Co-processing of Chitosan-Kaolin as a Novel Pharmaceutical tablet excipient

Abstract

Multifunctional excipients are gaining interest in tablet production especially the application for direct compression. Chitosan is not the common excipient for direct compression due to poor flowability and inadequate compressibility. Co-processing of chitosan and kaolin is challenge method to overcome these limitations of individual excipients. The purpose of the present study was to develop co-processed chitosankaolin by spray drying technique (rotary atomizer spray dryer) and to characterize the excipient properties. Preliminary study indicated that process parameters of spray drying could not significantly optimize the physicomechanical properties of coprocessed chitosan-kaolin. Meanwhile feed formulation containing chitosan of 70-90%, the developed co-processed excipient has better flow character comparison to the feed composed of 60% chitosan, but the compression of co-processed chitosan-kaolin presented a low tablet hardness. Formation of chitosan nanoparticles is the major factor for desirable tablet hardness. Type of kaolin is also another importance factor which coprocessed chitosan-Ranong kaolin granted the maximum strength. The successful development of co-processed chitosan-kaolin as novel tablet excipient was obtained from feed formulation composed of chitosan and Ranong kaolin paste of 55:45 (C55K45) and the optimum chitosan/tripolyphosphate ratio of 20:1. Co-processing altered the physical properties of co-processed C55K45 in such a way that it enhanced the flowability and tableting performance compare to physical mixture of chitosan and kaolin. Optimum tablet formulation consisted of acetaminophen 80 mg and coprocessed C55K45 320 mg which produced by direct compression.

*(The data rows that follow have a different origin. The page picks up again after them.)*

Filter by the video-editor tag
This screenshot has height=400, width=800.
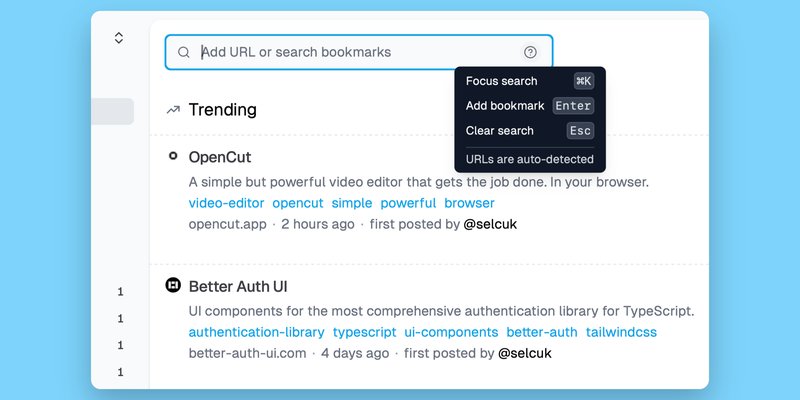point(227,203)
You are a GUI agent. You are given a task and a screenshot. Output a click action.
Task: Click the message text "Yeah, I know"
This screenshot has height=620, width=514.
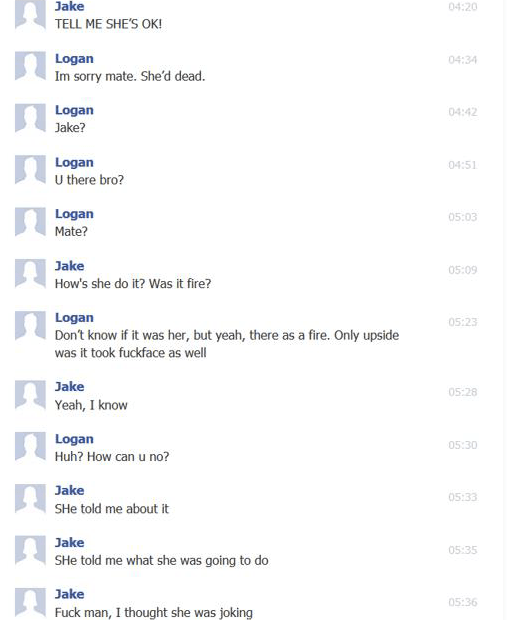[91, 405]
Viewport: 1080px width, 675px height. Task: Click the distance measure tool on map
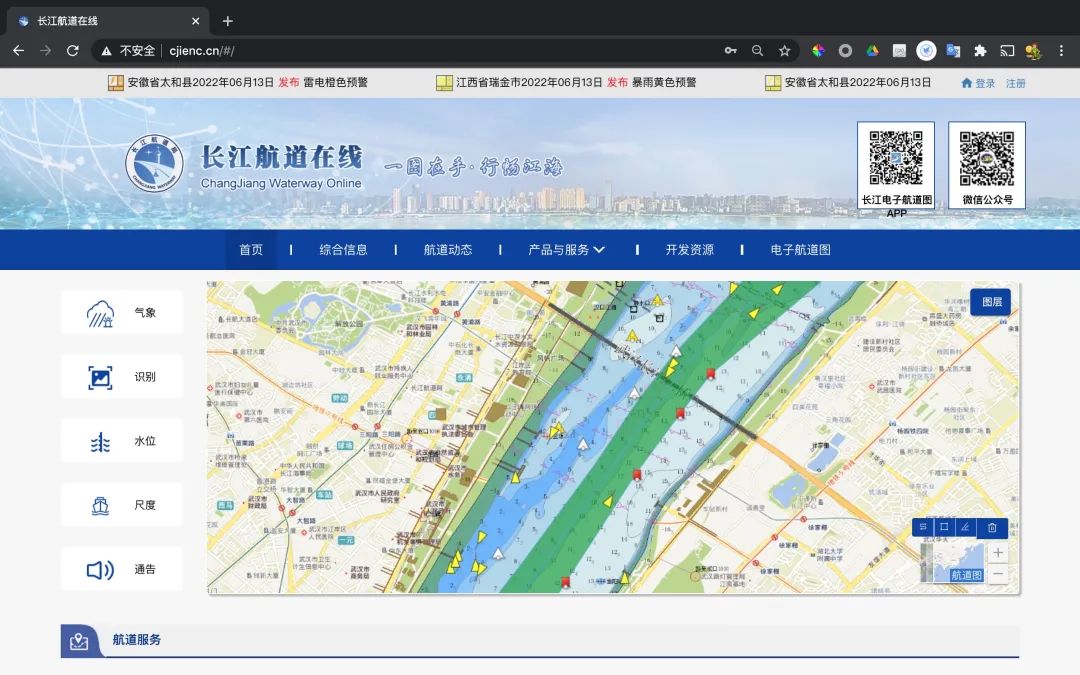click(922, 527)
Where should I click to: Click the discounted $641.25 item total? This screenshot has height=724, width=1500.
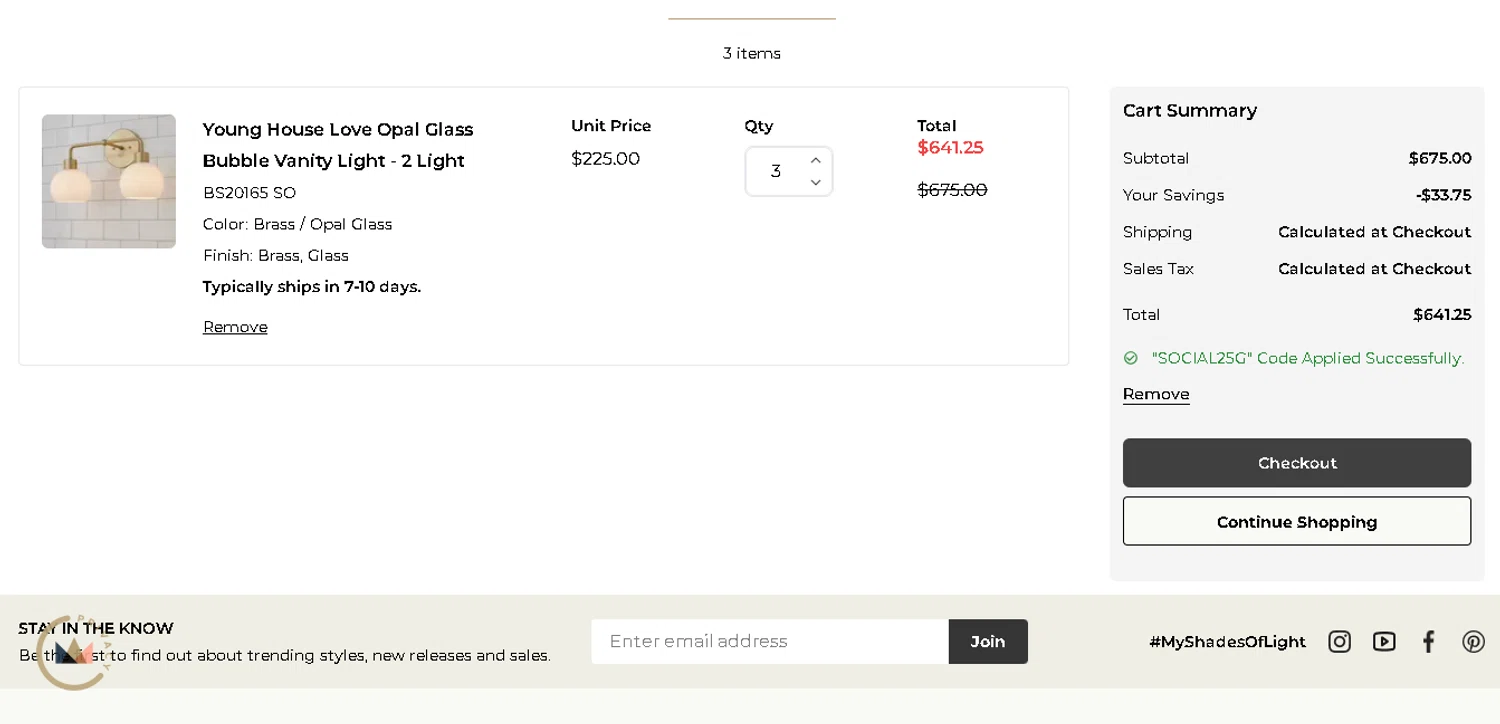[950, 148]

Various physicochemical parameters evaluation of this tablet formulation showed satisfactory results as seen from content uniformity of drug (97.17±1.71 %), disintegration time (1.96±0.67 min), hardness (15.92±1.98 kg), friability (0.22 %) and drug dissolution (>85 %). The results of short term stability study indicated that tablets were stable for the period of six months at 40 oC and 75% RH. These results suggested that coprocessed C55K45 can enhance tablet performances of low compressible drug and even as a multifunctional tablet excipient.